_WHAT YOU WILL DO_: In the records below, find the line containing "Click Multiple Dates" and print it and every line after it exactly, through the end. Skip pictures.

_DATA EXCERPTS_:
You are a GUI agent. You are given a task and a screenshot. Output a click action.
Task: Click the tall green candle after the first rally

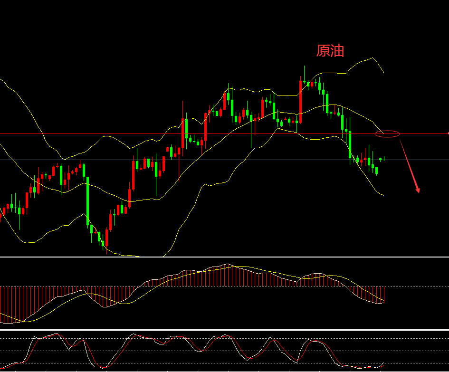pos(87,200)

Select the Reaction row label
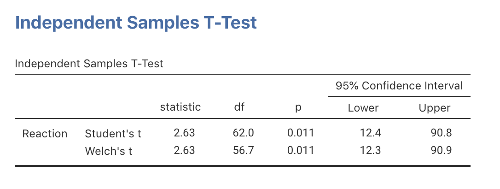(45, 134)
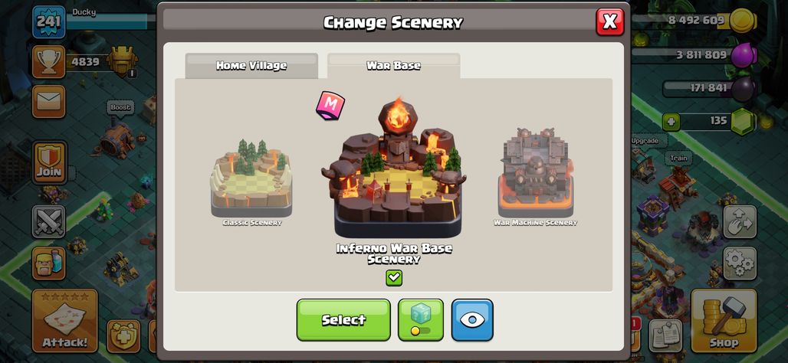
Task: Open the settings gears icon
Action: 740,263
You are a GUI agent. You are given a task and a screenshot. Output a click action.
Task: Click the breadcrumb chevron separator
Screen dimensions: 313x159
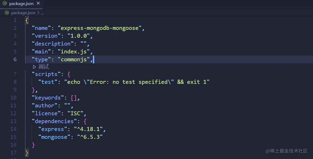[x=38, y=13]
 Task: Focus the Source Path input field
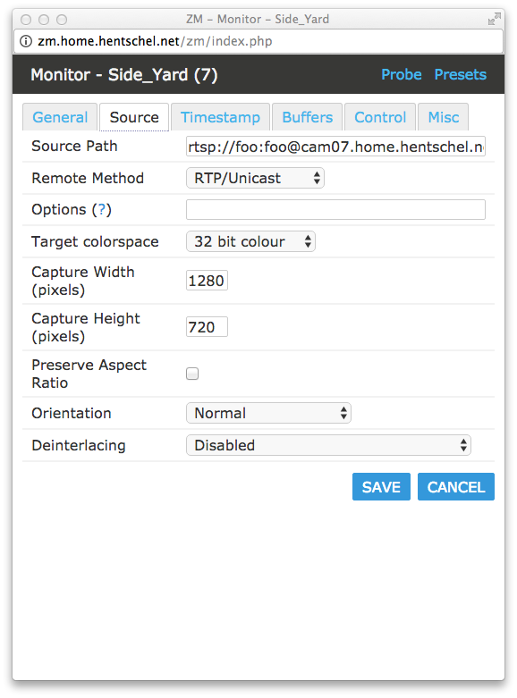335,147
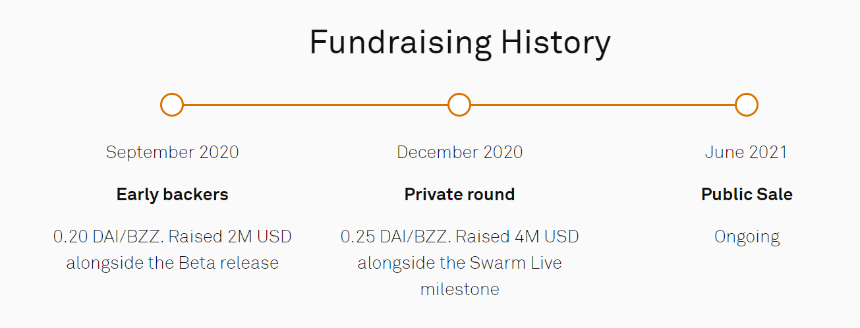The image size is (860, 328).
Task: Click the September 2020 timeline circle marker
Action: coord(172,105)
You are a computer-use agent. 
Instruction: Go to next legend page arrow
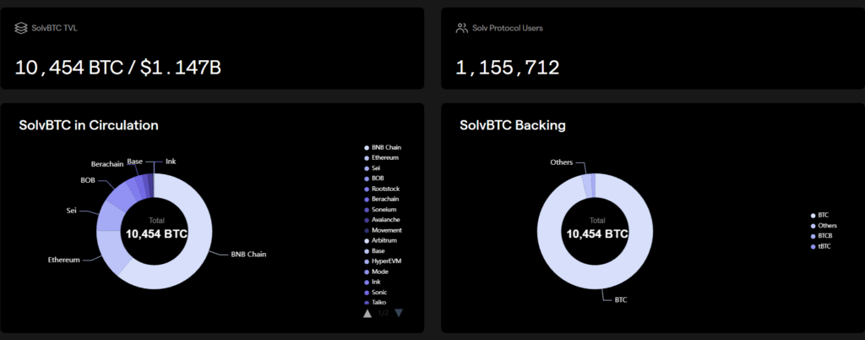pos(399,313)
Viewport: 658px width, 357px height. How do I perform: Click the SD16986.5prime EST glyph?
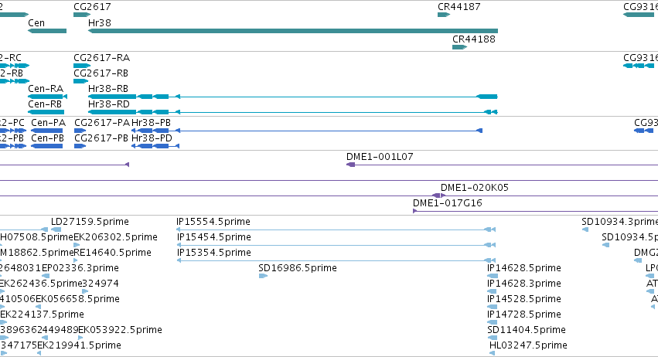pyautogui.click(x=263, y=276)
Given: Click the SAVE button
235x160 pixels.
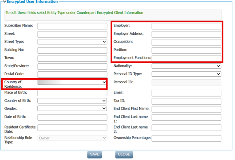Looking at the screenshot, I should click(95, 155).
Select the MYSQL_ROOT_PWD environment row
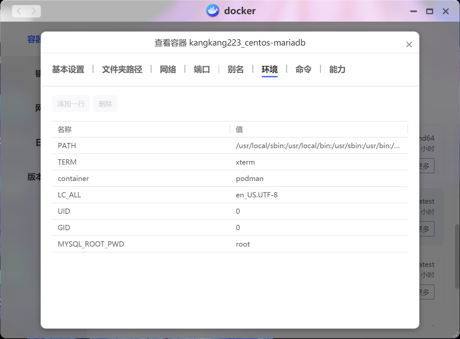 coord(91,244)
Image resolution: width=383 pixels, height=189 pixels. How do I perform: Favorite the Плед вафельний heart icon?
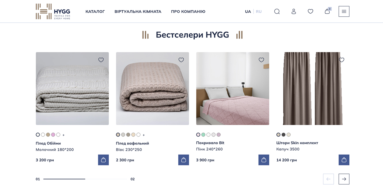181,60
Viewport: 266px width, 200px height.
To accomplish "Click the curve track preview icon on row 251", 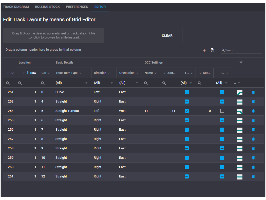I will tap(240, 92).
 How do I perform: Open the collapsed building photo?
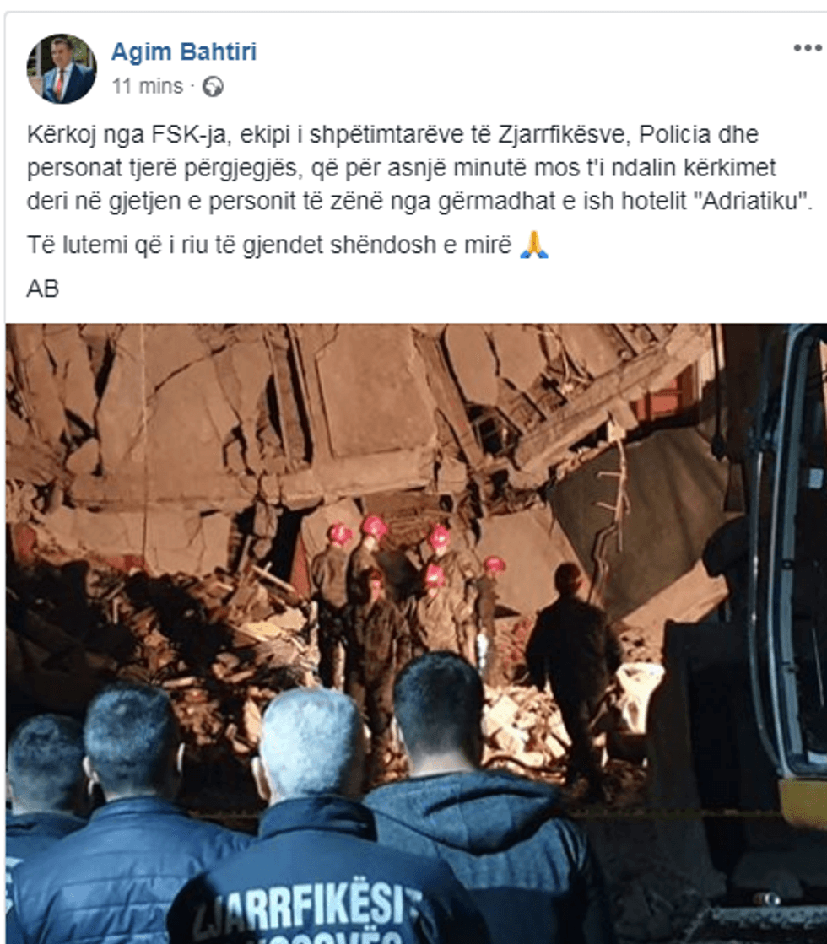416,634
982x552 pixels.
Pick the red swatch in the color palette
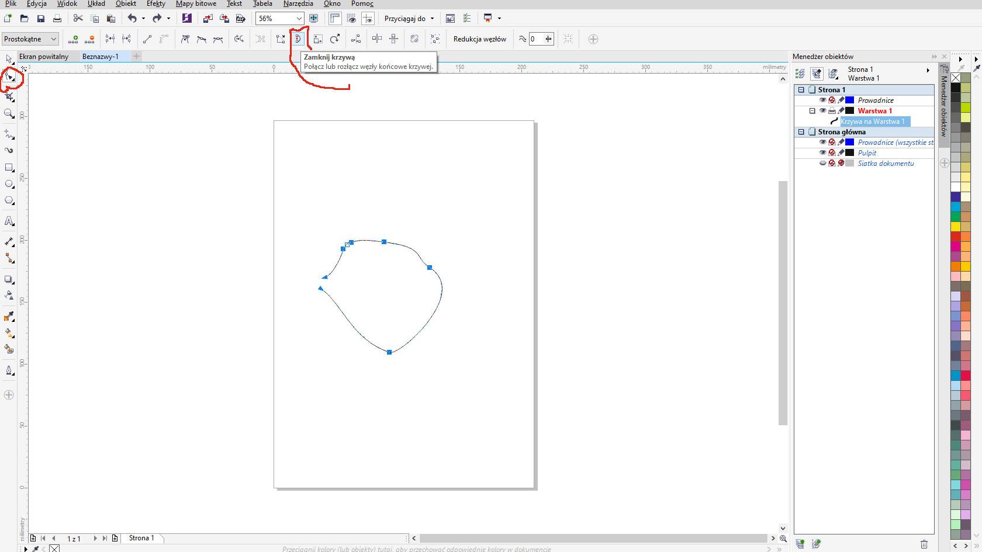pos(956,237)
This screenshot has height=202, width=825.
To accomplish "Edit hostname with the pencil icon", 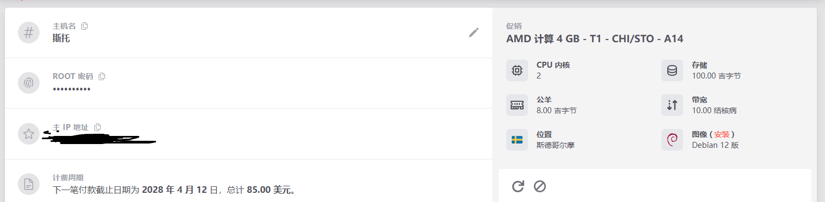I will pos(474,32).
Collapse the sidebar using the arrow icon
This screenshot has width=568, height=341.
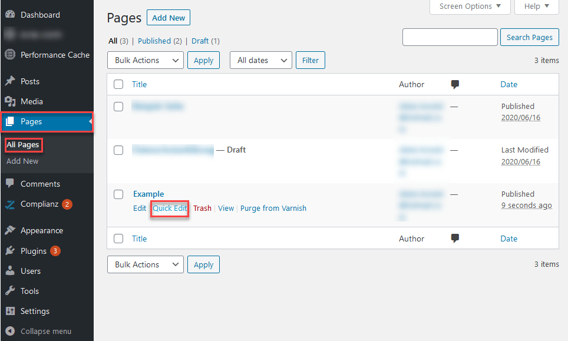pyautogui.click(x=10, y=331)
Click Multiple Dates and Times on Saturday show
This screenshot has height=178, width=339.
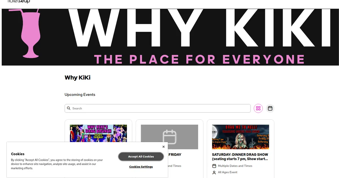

_RESPONSE_:
Click Multiple Dates and Times on Saturday show
This screenshot has height=178, width=339.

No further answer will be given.